Diam-diam, Indonesia Pesan 32 F-16 Viper dari Amerika Serikat?

Selasa, 21 Mei 2019 16:00
Penulis : Aryo Nugroho
Diam-diam, Indonesia Pesan 32 F-16 Viper dari Amerika Serikat?

Imej pesawat tempur F-16 Viper dengan corak warna TNI AU. Sumber: Lockheed Martin

Angkasa.news - Asia Times (20/5/19) memberitakan bahwa Indonesia diam-diam sedang melakukan pendekatan kepada Amerika Serikat untuk membeli 32 unit jet tempur F-16 Viper dari Amerika AS, yang kurang lebih akan cukup untuk memperkuat 2 skadron udara tempur sergap.

Di satu sisi, pengadaan 32 jet tempur ini akan membantu memenuhi MEF (Minimum Essential Force) Tahap 2 yang digagas Kementerian Pertahanandan TNI, namun dalam waktu bersamaan menggambarkan keputusan pemerintah yang agak ‘out of character’ mengingat selama ini yang santer diberitakan adalah pengadaan jet tempur Sukhoi Su-35 dari Rusia.

Namun pengadaan F-16 dalam jumlah besar tersebut tampaknya didorong oleh faktor Indonesia yang berupaya mempertahankan status GSP (Generalized Scheme of Preferences) dalam perdagangan dengan Amerika Serikat.

Status GSP adalah fasilitas yang diberikan oleh Amerika Serikat kepada negara mitra dagangnya.

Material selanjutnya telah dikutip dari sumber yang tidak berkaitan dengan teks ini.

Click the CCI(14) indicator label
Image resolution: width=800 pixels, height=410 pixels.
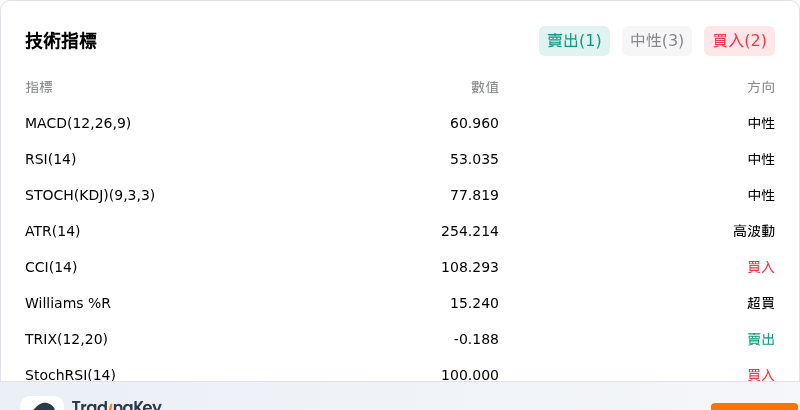pos(51,267)
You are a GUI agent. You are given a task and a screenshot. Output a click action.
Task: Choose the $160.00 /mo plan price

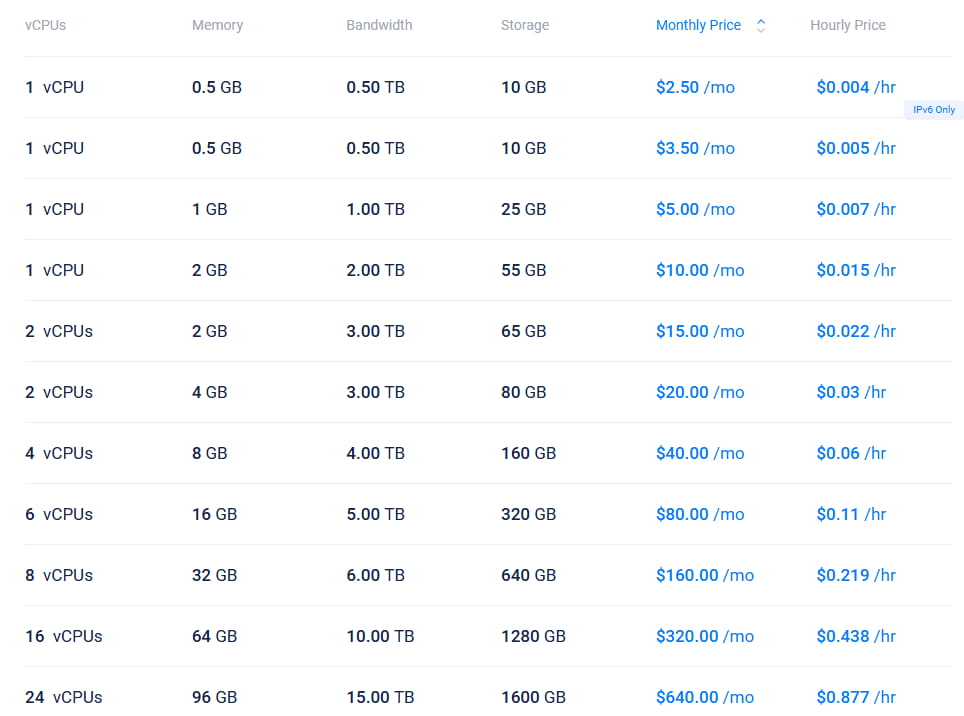704,575
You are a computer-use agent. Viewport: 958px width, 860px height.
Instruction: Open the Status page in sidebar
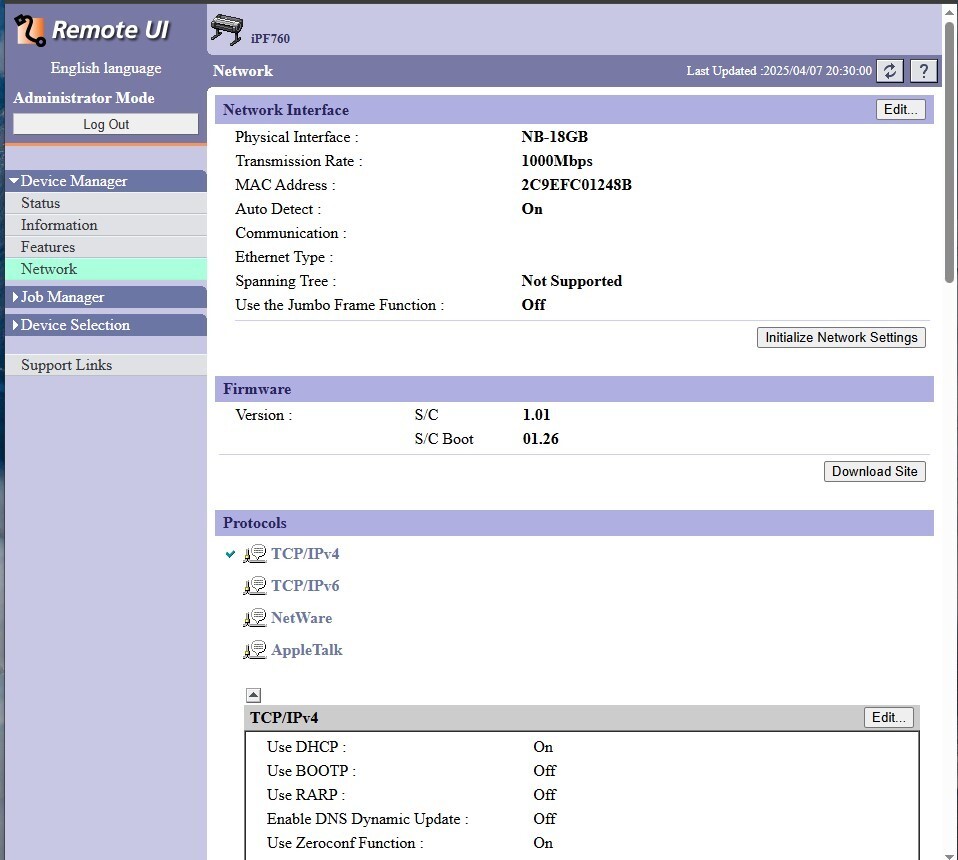(x=41, y=203)
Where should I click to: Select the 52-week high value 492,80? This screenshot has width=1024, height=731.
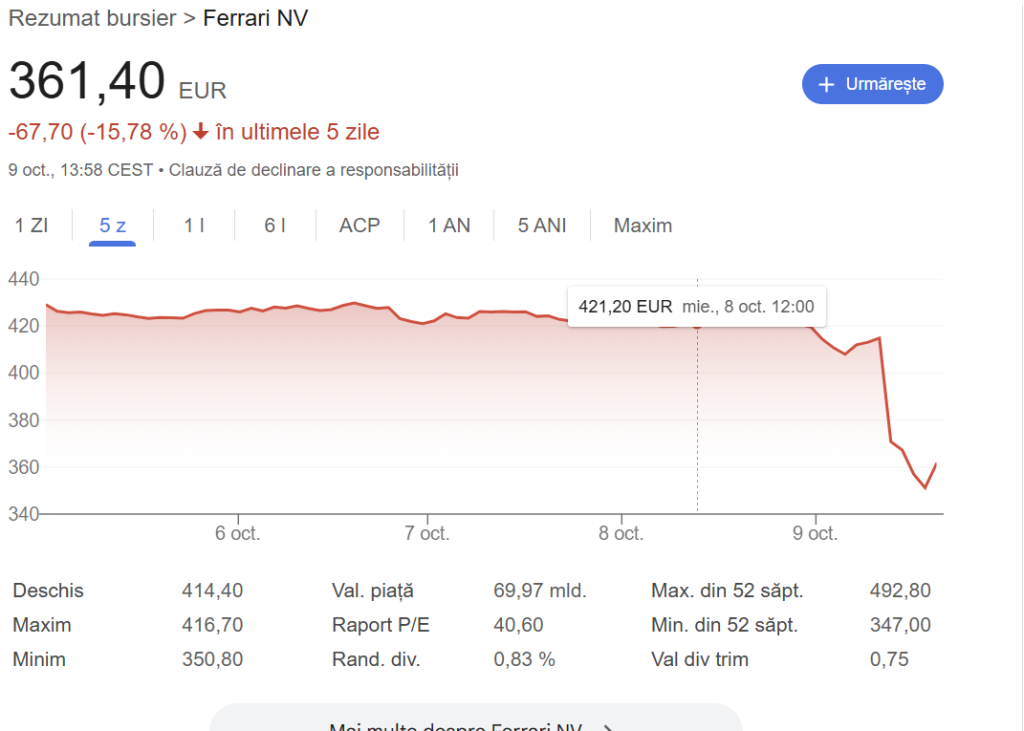click(900, 591)
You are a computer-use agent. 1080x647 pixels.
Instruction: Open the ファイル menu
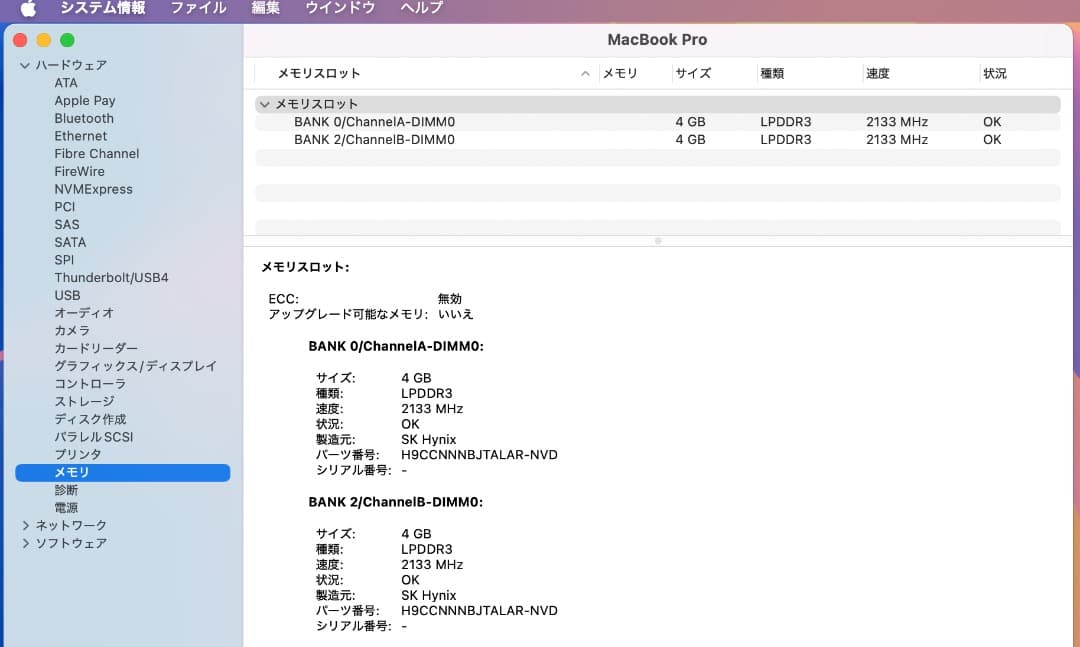pyautogui.click(x=198, y=9)
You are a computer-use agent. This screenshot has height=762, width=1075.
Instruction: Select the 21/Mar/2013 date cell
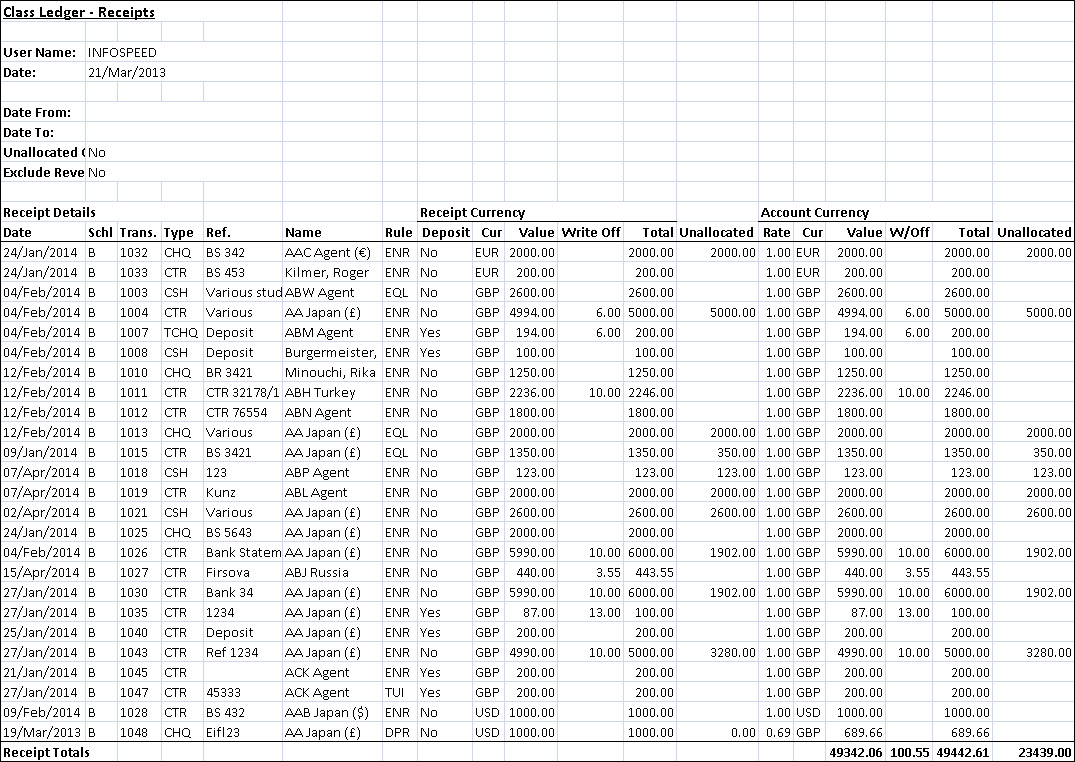click(126, 72)
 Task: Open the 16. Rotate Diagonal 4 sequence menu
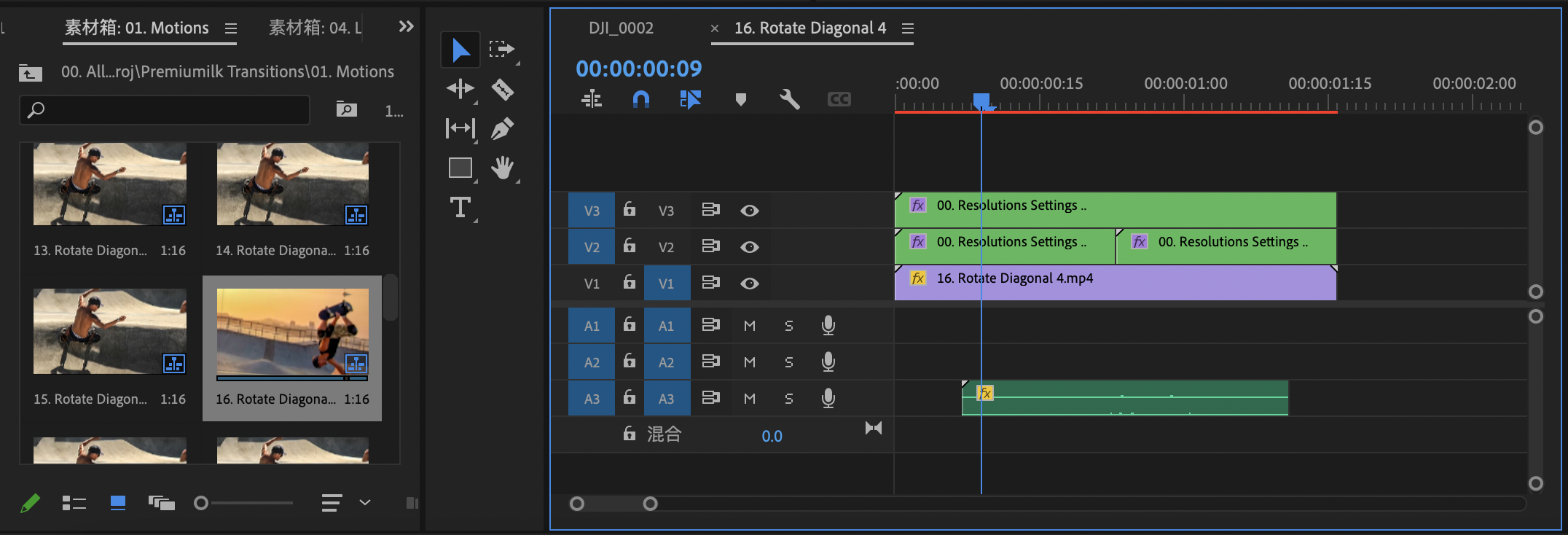tap(908, 28)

GSP sendiri memberikan pembebasan bea masuk yang diberikan dengan pertimbangan bahwa negara mitra AS tersebut kondisinya miskin dan terbelakang.

Sejauh ini, Indonesia menikmati GSP untuk 124 jenis komoditi. Dari dalam negeri AS, sudah banyak suara yang meminta agar Indonesia dicabut fasilitas GSP-nya karena dinilai RI sudah cukup maju, sementara itu terjadi defisit neraca perdagangan Indonesia dan AS yang timpang di sisi Paman Sam.

Indonesia sendiri tentu saja tidak bisa kehilangan nilai ekspor ke Amerika Serikat yang cukup besar.

Salah satu strategi yang diterapkan bisa dengan membeli jet tempur F-16, yang harganya cukup mahal namun tidak akan merusak perekonomian dalam negeri. Pun pengadaannya bisa dengan skema FMS (Foreign Military Sales) atau dengan commercial line.

 

Tulisan ini sepenuhnya menjadi tanggung jawab penulis. Redaksi tidak bertanggung jawab atas kesalahan nama, data, dan isi artikel sebagaimana tertera.